In some cases, it appears that 100% of files were readable from the corrupted directory using debugfs:
debugfs -c -R "ls -l O/0/$DIR" $DEV
even though e2fsck was unhappy with the extent structure and cleared part of the extent tree and dumped the files into lost+found. This was consistent across a large number of OST object (O/0/d*) directories and was not a sign of external corruption or hardware problems. This implies that the directory entries were all moved into the first blocks of the directory, and the blocks in the corrupt part of the directory were somehow "extra" and the bug lies in the extent handling when shrinking the directory.
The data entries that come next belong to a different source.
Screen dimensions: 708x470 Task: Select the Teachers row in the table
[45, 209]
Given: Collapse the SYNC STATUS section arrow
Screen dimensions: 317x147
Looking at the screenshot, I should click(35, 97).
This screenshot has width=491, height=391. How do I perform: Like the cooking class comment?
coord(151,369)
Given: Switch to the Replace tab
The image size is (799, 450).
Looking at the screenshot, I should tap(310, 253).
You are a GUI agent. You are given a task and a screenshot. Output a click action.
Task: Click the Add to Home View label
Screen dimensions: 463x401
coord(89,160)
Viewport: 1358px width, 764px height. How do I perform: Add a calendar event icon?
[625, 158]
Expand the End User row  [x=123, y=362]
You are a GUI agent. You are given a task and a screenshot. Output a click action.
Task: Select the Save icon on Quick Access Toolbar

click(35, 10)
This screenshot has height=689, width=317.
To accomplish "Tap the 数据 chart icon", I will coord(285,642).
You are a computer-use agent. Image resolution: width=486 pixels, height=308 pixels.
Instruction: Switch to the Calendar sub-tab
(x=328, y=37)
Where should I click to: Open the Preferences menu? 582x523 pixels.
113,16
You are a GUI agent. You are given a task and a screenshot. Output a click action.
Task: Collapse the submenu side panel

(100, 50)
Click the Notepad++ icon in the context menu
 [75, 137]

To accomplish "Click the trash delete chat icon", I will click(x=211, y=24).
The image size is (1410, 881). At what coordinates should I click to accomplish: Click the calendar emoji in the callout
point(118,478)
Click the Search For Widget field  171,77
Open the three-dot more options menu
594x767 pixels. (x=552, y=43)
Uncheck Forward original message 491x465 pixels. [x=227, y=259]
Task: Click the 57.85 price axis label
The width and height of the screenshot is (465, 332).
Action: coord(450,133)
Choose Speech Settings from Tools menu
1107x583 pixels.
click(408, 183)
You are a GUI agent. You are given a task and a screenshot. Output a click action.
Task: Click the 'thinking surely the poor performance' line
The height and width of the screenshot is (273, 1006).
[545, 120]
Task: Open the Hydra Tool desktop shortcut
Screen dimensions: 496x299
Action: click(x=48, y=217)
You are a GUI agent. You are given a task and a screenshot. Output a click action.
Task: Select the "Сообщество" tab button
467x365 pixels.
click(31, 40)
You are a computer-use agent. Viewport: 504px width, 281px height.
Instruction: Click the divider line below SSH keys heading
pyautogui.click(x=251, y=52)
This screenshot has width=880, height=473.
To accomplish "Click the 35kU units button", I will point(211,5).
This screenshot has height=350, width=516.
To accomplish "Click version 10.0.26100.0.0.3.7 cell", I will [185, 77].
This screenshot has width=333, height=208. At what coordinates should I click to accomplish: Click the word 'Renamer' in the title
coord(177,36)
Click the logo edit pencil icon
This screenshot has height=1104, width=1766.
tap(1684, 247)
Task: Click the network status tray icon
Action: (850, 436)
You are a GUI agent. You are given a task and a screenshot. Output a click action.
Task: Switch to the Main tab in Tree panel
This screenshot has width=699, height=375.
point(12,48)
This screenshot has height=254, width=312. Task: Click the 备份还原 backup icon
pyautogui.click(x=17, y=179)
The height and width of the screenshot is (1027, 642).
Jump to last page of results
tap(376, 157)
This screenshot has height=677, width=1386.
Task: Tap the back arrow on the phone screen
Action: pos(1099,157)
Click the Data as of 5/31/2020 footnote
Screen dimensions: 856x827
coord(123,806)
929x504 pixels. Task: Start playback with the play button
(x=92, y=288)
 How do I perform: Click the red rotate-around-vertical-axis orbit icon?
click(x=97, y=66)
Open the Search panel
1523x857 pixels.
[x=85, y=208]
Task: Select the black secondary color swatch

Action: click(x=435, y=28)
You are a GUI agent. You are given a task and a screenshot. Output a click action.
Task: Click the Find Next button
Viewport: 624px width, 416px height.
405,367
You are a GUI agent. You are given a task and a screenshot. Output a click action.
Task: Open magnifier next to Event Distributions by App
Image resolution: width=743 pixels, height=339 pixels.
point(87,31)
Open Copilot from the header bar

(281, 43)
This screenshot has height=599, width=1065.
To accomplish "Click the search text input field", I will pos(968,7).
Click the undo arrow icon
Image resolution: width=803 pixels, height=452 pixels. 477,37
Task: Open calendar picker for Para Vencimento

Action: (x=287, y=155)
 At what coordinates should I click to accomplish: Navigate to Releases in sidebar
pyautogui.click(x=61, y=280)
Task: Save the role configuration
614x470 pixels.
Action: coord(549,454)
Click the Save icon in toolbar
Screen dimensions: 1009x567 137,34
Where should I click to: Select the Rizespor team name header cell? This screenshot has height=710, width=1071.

During recovery, e2fsck -fyv deleted all the zero-length files that had not had the "lma" FID set on them (i.e. they had never been accessed). To avoid this, the list_ost_objs.sh script was run on all affected OSTs before e2fsck, and then ll_recover_zero_length.sh was run to recreate the zero-length objects after ll_recover_lost_found_objs, and before the filesystem was mounted.